2015 | Timothy Caulfield, Wilma Duist, Mike Bos, Iris Chassis, Igor Codreanu, Antonia Cronin, Gabriel Danovitch, John Gill, Ninoslav Ivanovski, Milbert Shin

In this paper, we outline the potential role of physicians during three key phases of the physician patient interaction. The first is the phase when the patient is investigating all the clinical options, including the possible purchase of an organ. The second phase is when the patient has made up his mind and has chosen to pursue the purchase of an illegal transplant. And the third phase is post-transplantation.
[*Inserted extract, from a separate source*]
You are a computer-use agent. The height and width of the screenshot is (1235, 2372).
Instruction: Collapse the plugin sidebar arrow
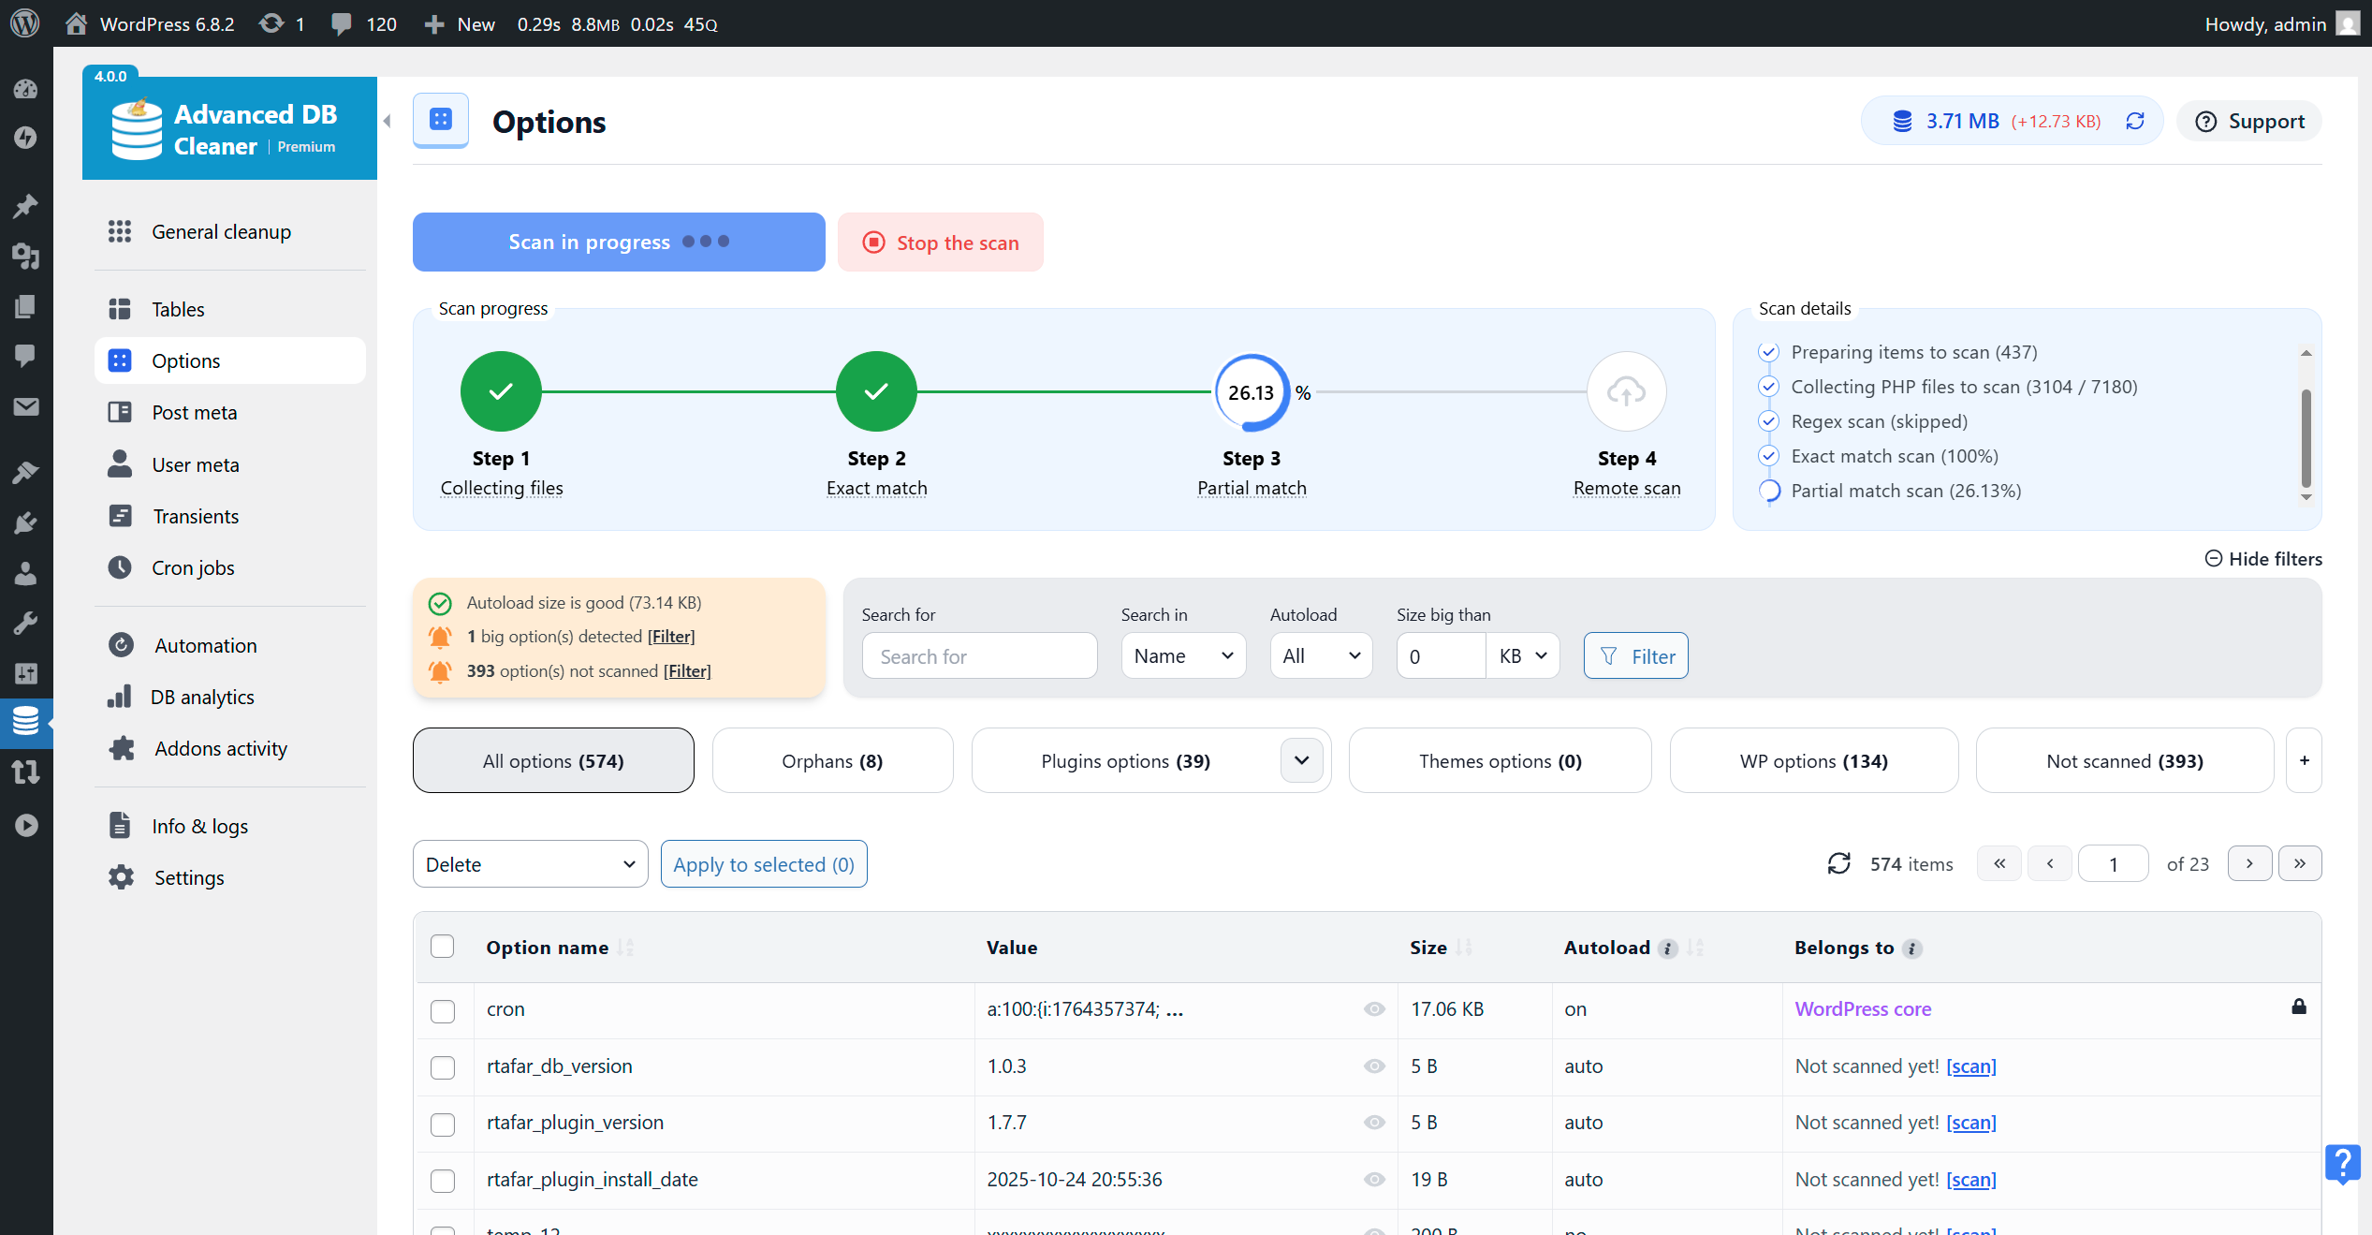click(x=388, y=121)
Below we briefly explore the legal and ethical tensions at each phase and offer recommendations on how best to negotiate the relevant professional norms. While there are healthcare professionals involved throughout the organ trafficking process, the focus in this paper is on the role of physicians with patients considering the illegal procurement of an organ. It should also be noted that while the focus of our analysis has been on ways to eliminate the trafficking in human beings for the purpose of organ removal (THBOR), this paper considers illegal organ transplantation on a broader scale. This is because physicians may not be aware if THBOR is involved in their particular patients’ situation. As such, from the perspective of the relevant physician, and for the purposes of this paper, the most salient issue is the decision by a patient to purchase an organ. Of course, addressing this broader issue also helps to address the critical issues associated with THBOR.